Sharding/multiple replica sets

There has been a lot of talk leading up to sharding/mt with event store to support say up to 300 servers. If anyone has a particular need for this could you please email me with some details? I am trying to prioritize when/how the work should be done. As of now most systems can be relatively easily linearized on a single replica set so it’s been low priority.

Do you need it for size of data or throughout?

Do you need multiple replica sets for tenant isolation (eg multiple DBS) or do you need the ability to shard a single tenant across many servers?

What is the timeline you are looking at?

Are there any other requirements you may have?

Cheers,

Greg

We definitely have some important use cases that would require sharding. I will do some back of the envelope calculations monday and get back to you.

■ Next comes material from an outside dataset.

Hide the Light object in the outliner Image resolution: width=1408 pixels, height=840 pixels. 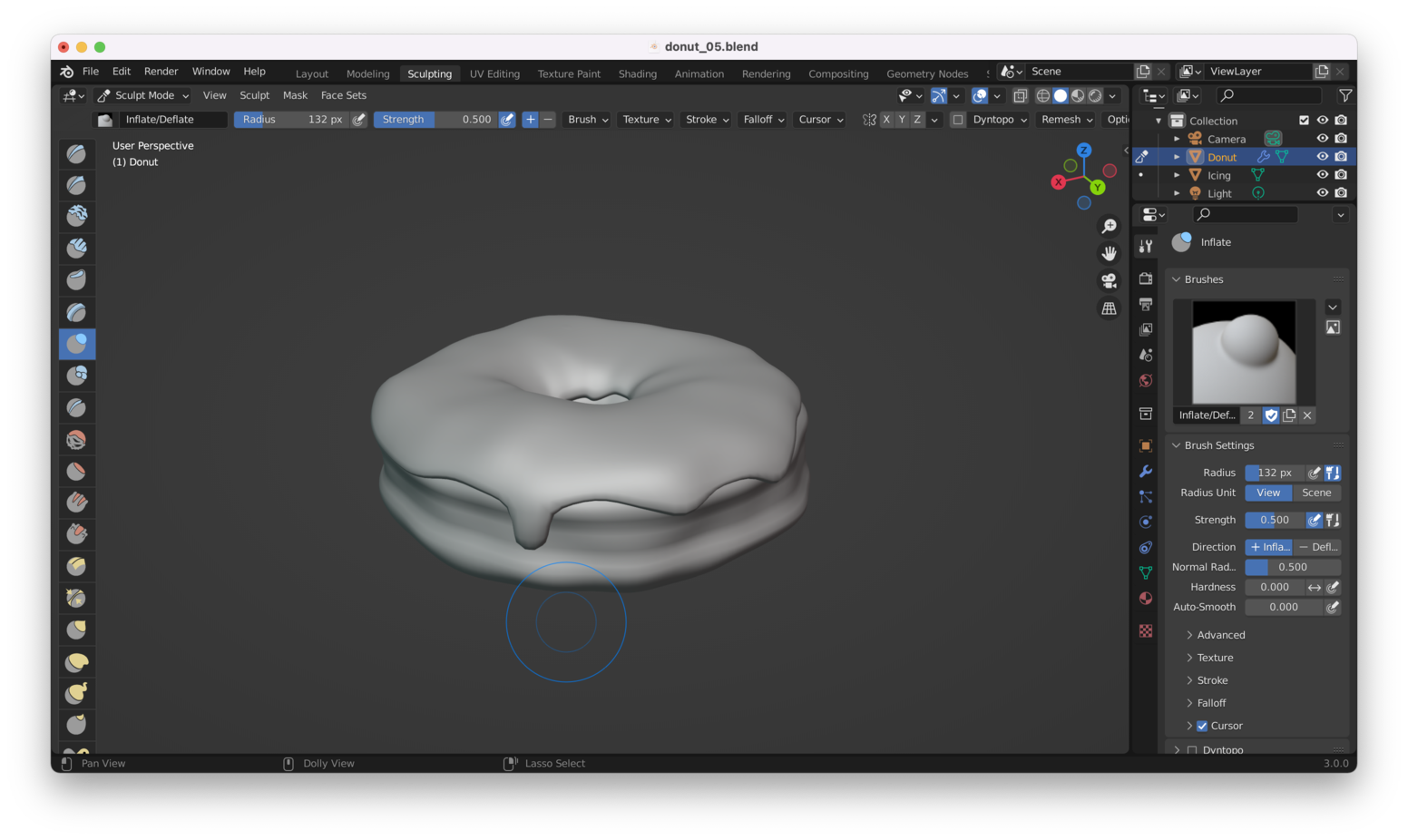(1323, 192)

We are looking at writing/storing 50.000 small events per sec for about 20 years.

The events would not have to be stored in a single stream, but can be partitioned naturally into a few thousand streams.

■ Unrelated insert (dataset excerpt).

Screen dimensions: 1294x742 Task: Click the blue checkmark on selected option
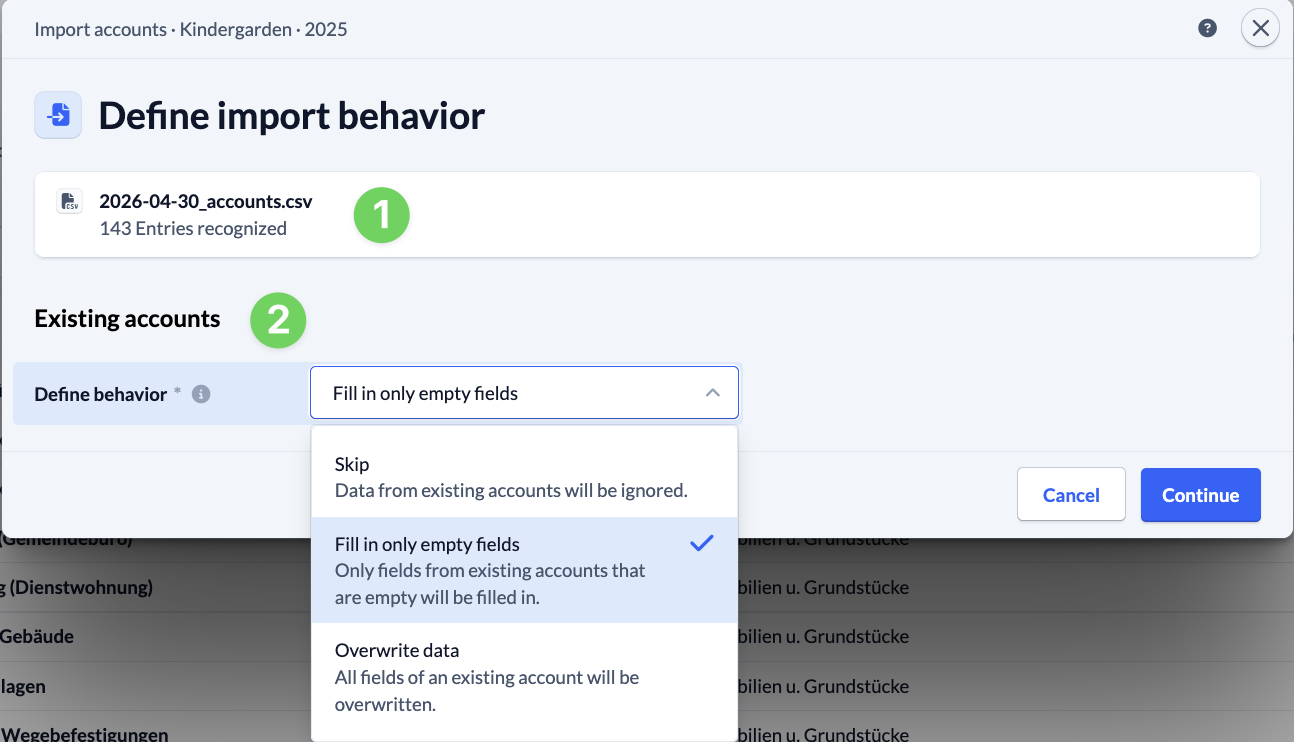[702, 544]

We imagine the number of consumers being below hundred…

What about elasticity how do you want to scale out? Is a set number from beginning good enough? Do you want to grow easily to say 100-500 machines without thought?

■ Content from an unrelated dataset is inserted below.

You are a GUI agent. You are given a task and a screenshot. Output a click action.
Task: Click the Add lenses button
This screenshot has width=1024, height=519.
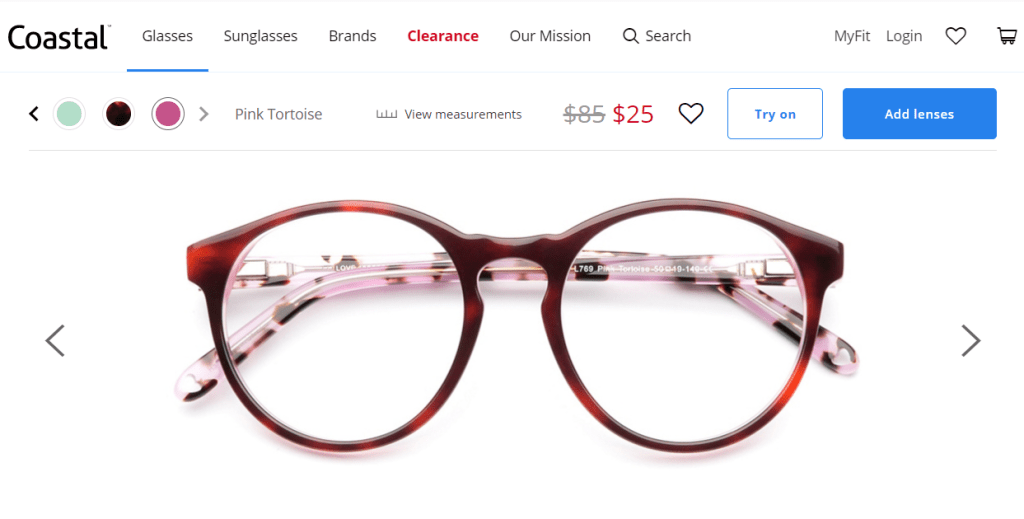point(919,114)
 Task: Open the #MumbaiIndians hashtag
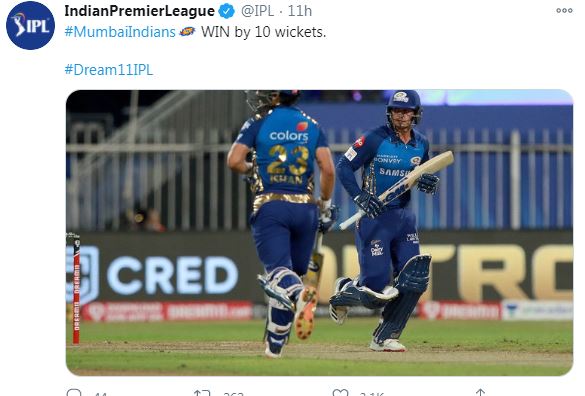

Along with this do you need custom hash functions?

Cheers,

Greg

A set number would be fine.

Can you elaborate a bit on the custom hash function part?

Eg you want to handle hashing to a node yourself

I could imagine that being very usefull yes. So we could control the distribution of fast growing streams.

You could do that either way it’s more along the lines of domain specific sharding eg all data for this month should have locality

say a event is 300bytes, the sum is 1To per day;
Did you implement it with EventStore?